# Confidence Interval for Coefficient of Quadratic Fit

1. Jan 13, 2014

### Office_Shredder

Staff Emeritus
I have a bunch of noisy data points (x,y), and I want to model the data as y = ax2 + bx + c + noise where noise can probably be assumed to be Gaussian, or perhaps uniformly distributed. My data is firmly inside of an interval and I'm only interested in modeling correctly inside of this interval.

My experience is that fitting such a curve can result in significantly different values of a,b and c with only a very small change in the actual curve. For example

http://www.wolframalpha.com/input/?i=plot+y+=++x^2+++50,+y+=+1.3+x^2+-+10x+++100+on+[10,30]
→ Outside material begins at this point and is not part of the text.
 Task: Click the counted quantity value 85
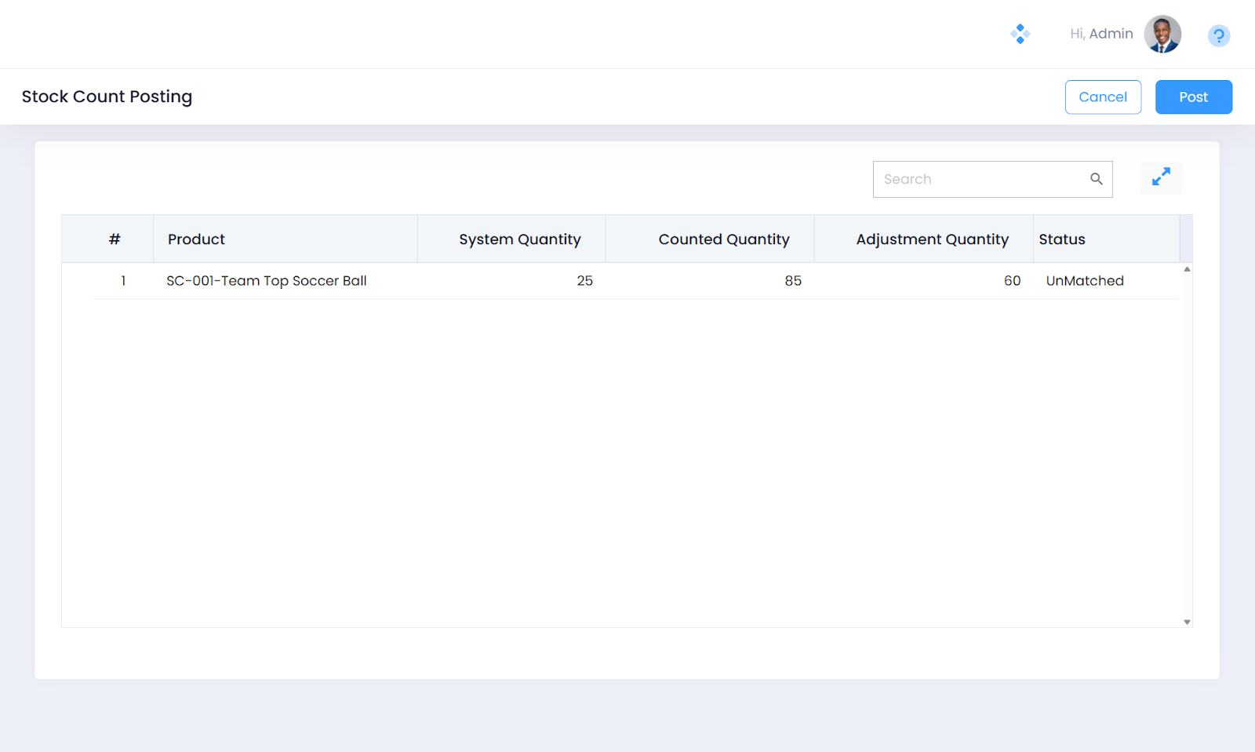(792, 281)
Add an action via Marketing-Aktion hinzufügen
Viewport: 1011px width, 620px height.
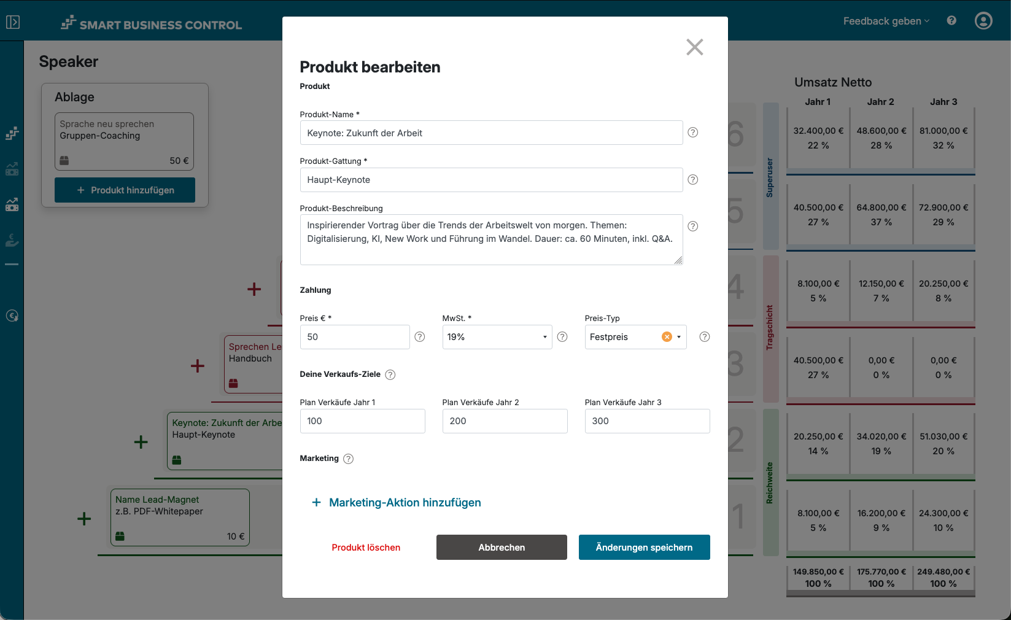pyautogui.click(x=396, y=502)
The things of significant interest to me are the value of f(x) which I believe is being modeled quite well with what I am doing (just picking f(x) to be the quadratic fit minimizing the sum of squared errors) , and the value of a itself which is probably not getting modeled very well because of issues like the above. Does anybody know/have thoughts on statistical testing I can do to determine a confidence interval for a given the noisy data?

2. Jan 13, 2014

### Stephen Tashi

The title of the post suggests that you want a confidence interval for $a$.
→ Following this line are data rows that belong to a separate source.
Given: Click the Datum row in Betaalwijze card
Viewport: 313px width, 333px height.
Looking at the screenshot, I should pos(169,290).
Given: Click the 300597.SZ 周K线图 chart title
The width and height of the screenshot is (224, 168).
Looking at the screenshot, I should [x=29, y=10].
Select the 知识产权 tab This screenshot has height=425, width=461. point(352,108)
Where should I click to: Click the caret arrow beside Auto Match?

I've offered an opinion in several threads on the forum about how software packages compute confidence intervals for the parameters of curves in curve fits. Nobody has confirmed or contradicted me yet! The gist of it is that these confidence intervals are "asymptotic linearized confidence intervals". This amounts to writing a linear approximation for the formula that the curve fit algorithm uses to find the parameter in terms of the data. The parameter is regarded as a random variable that is a linear function of the data. Assume the data are independent random variables and you can estimate the variance of the parameter in terms of the variances of the data.

The problem with finding a more respectable way to give a confidence interval for a parameter is that if you regard the parameter as a random variable then, after doing a curve fit, you have a sample for it consisting of 1 single value, namely the value produced by the curve fit algorithm. So how can you estimate the variance of the parameter from a sample of size 1?

If you use a Bayesian approach with prior distributions for the parameters, I think you could estimate a confidence interval by a Monte-Carlo simulation. If you assume the parameters that you got from the curve fit are a good approximation for the "real" parameters and that the means and variances of the data are a good approximation for the means and variances of the phenomena being measured, you could do a Monte-Carlo approximation. It would involve generating data with random errors and fitting a curve to it. Do this many times and you get many simulated samples of the parameters.

3. Jan 13, 2014

### Office_Shredder

Staff Emeritus
Hence everything that came after that part!

This sounds pretty good to me. I googled around and found a couple packages that purport to do something similar to what you are describing. I'll give them a shot and report back.

Reporting back: Matlab has a function called "fit" in which you give it data and a model to try to fit to and you can run the output through "confint" to get confidence intervals at any level of confidence you desire. This is probably good enough, if I need something different I can take your description of how these calculations are done and do it myself by hand tweaking as desired. Thanks!

Last edited: Jan 13, 2014